Exactly as written, transcribe the lines that run from the one containing "Site Map (847, 2328)" to the end of the records below.

→ Data extracted from a collection
· · · · · · ·

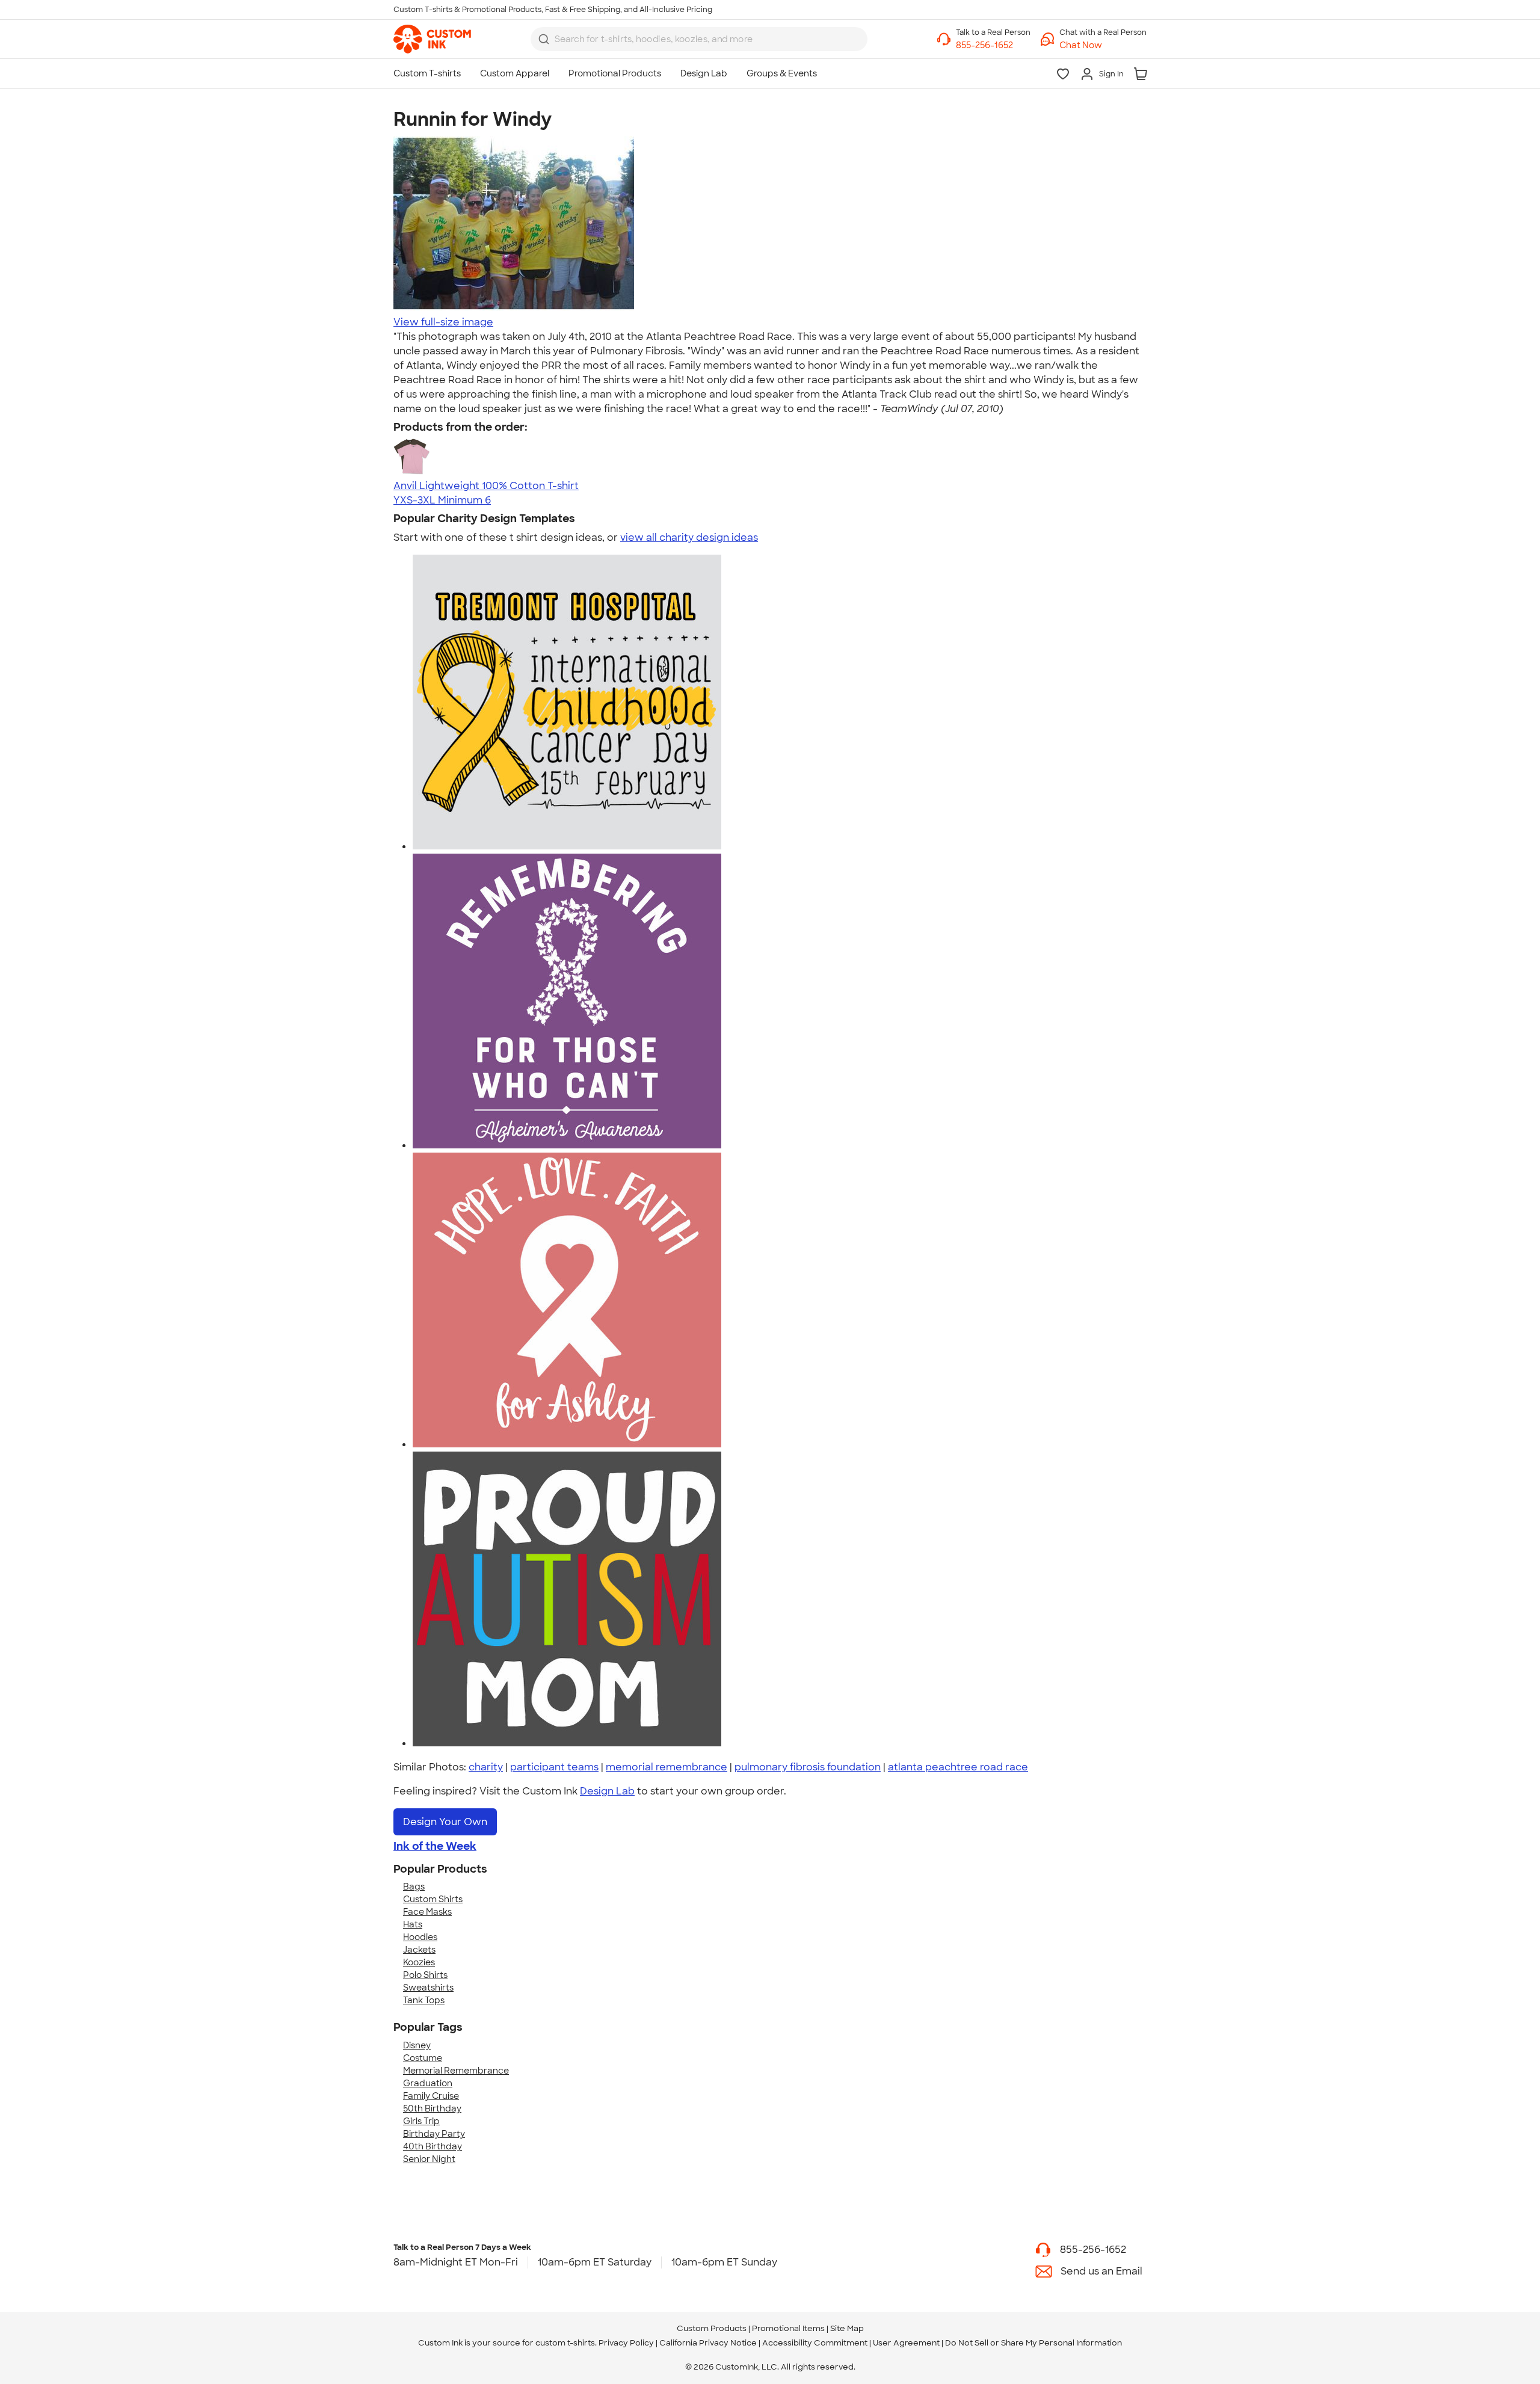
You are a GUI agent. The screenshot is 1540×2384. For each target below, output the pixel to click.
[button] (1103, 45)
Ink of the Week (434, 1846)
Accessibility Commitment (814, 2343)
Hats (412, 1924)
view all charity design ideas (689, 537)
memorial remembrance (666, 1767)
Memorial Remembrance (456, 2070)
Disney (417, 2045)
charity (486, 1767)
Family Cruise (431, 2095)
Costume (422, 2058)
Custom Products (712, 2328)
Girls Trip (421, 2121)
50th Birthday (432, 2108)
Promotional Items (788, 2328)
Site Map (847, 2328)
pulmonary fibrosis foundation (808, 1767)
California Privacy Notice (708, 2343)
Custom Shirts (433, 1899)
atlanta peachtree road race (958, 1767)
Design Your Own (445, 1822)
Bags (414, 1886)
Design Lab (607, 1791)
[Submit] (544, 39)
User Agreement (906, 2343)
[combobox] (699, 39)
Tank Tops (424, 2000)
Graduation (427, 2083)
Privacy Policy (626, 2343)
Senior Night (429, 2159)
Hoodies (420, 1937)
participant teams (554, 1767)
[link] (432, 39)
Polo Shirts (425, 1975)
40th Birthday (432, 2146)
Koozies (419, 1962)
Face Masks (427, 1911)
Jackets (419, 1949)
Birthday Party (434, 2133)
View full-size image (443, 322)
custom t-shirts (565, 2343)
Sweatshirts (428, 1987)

· · · · · · ·

→ Answer section
Site Map (847, 2328)
pulmonary fibrosis foundation (808, 1767)
California Privacy Notice (708, 2343)
Custom Shirts (433, 1899)
atlanta peachtree road race (958, 1767)
Design Your Own (445, 1822)
Bags (414, 1886)
Design Lab (607, 1791)
[Submit] (544, 39)
User Agreement (906, 2343)
[combobox] (699, 39)
Tank Tops (424, 2000)
Graduation (427, 2083)
Privacy Policy (626, 2343)
Senior Night (429, 2159)
Hoodies (420, 1937)
participant teams (554, 1767)
[link] (432, 39)
Polo Shirts (425, 1975)
40th Birthday (432, 2146)
Koozies (419, 1962)
Face Masks (427, 1911)
Jackets (419, 1949)
Birthday Party (434, 2133)
View full-size image (443, 322)
custom t-shirts (565, 2343)
Sweatshirts (428, 1987)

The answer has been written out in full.